Distance (d1) and the second distance (d2) between the object (40) and a sensor surface of the first ultrasonic sensor (30) are determined on the means of transportation (80).

4. The method according to any one of the preceding claims, wherein the

 Taking into account or not taking into account the object (40) on the basis of a comparison of the result of the calculation with a

 predefined threshold.

5. The method according to any one of the preceding claims, wherein the determination of the first distance (d1) and the second distance (d2) is additionally based on at least the second ultrasonic sensor (35).

6. The method according to any one of the claims, wherein the calculation of

 Change between the first distance (50) and the second

 Distance (55) with respect to the distance covered (s) in

 Dependency on falling below a predefined distance by the first distance (50) and / or the second distance (55).

7. The method according to any one of the preceding claims, wherein the

 Movement means (80) when covering the distance (s) between the first position (50) and the second position (55) are moved towards the object (40) essentially while maintaining a current direction of travel.

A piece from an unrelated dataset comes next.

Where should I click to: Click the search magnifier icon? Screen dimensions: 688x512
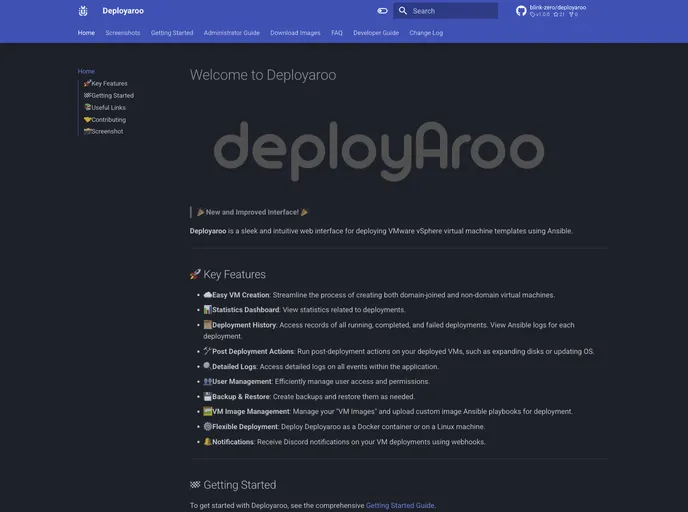pos(403,11)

8. The method according to any one of the preceding claims, wherein the result of the calculation is an information about a passability and / or a lateral passability of the object (40) taking into account a position of the object (40) with respect to a trajectory and an extension of the means of transportation (80) includes.

9. The method according to claim 8, wherein information about a changed extension of the means of transportation (80) is taken into account.

10. Apparatus for evaluating an impact of an object (40) in the

 Environment of a means of transportation (80) on a driving maneuver of the means of transportation (80) comprising:

 • an evaluation unit (10),

 • a data input (12), and

 A data output (14),

 the evaluation unit (10) being set up,

• in connection with the data input (12) o a first distance (d1) between the object (40) and a first position (50) of the means of transportation (80) by means of a first ultrasonic sensor (30) of the

 Locomotion means (80) to determine, and

 o to determine a second distance (d2) between the object (40) and a second position (55) of the means of transportation (80) deviating from the first position (50) by means of the first ultrasonic sensor (30) of the means of transportation (80),

· A change between the first distance (d1) and the second

Calculate distance (d2) with respect to a distance (s) which corresponds to a distance (s) between the first position (50) and the second position (55) of the means of transport (80), and • in connection with the data output (14) the object (40) when performing the driving maneuver of the means of transport (80) in

Dependency of a result of the calculation to be considered or not to be considered.